**Instructions for the task:** Pictures are not part of the copy. Write out exactly the lines from the line with "Image resolution: width=1881" through the end of the entries below.

**Supplied information:**
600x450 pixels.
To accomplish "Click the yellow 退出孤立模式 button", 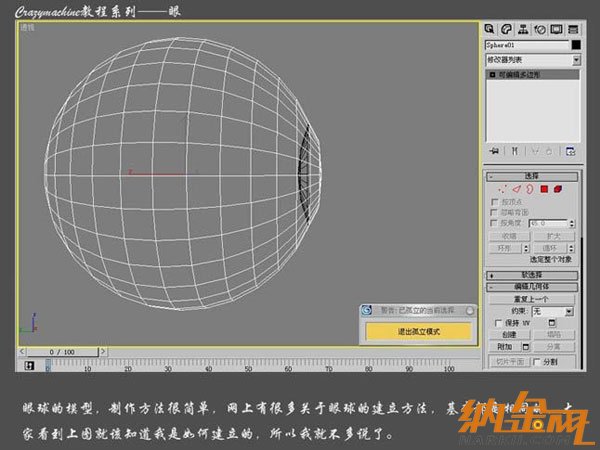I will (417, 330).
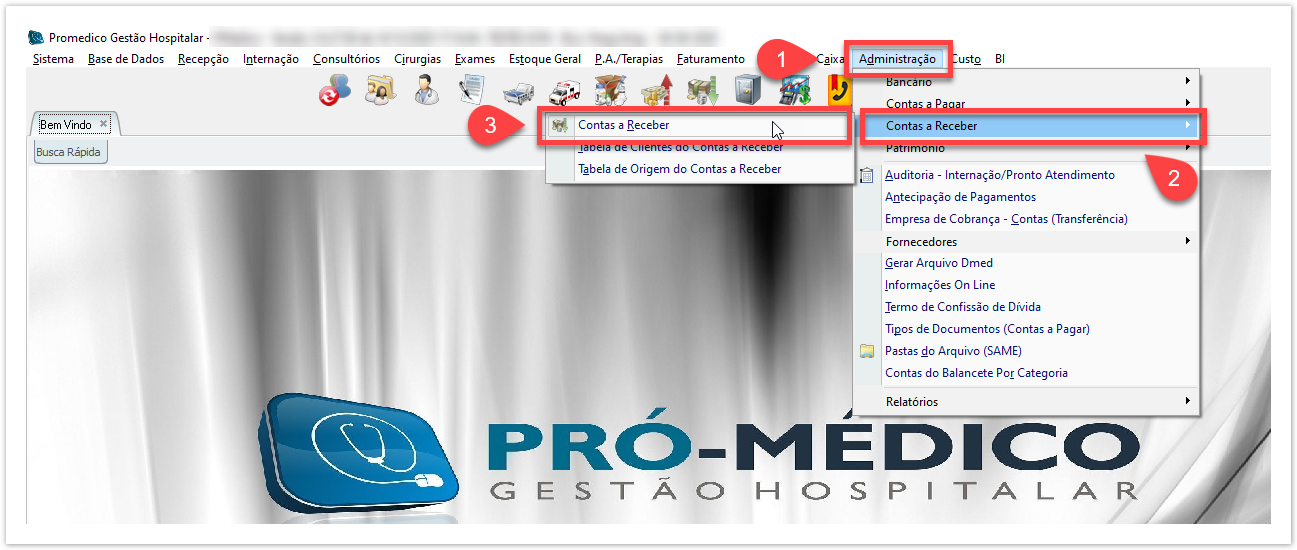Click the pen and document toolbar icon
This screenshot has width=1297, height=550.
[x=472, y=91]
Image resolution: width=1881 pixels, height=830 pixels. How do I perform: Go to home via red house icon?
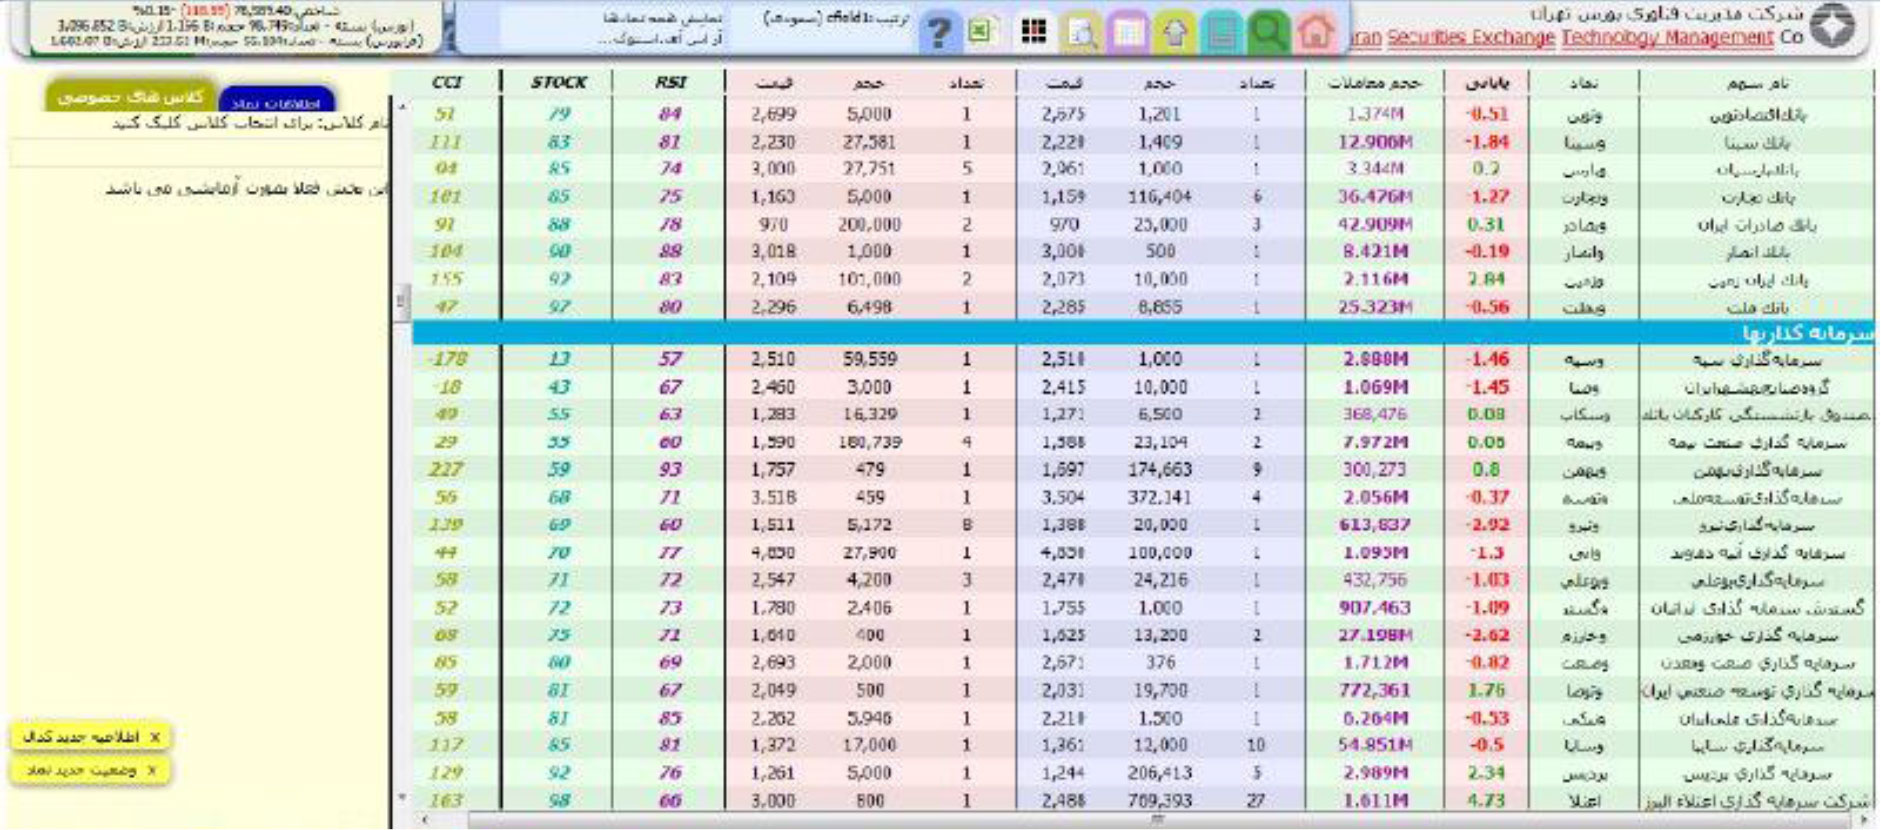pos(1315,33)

**Response:**
Image resolution: width=1881 pixels, height=830 pixels. How do I perform: Go to home via red house icon?
pos(1315,33)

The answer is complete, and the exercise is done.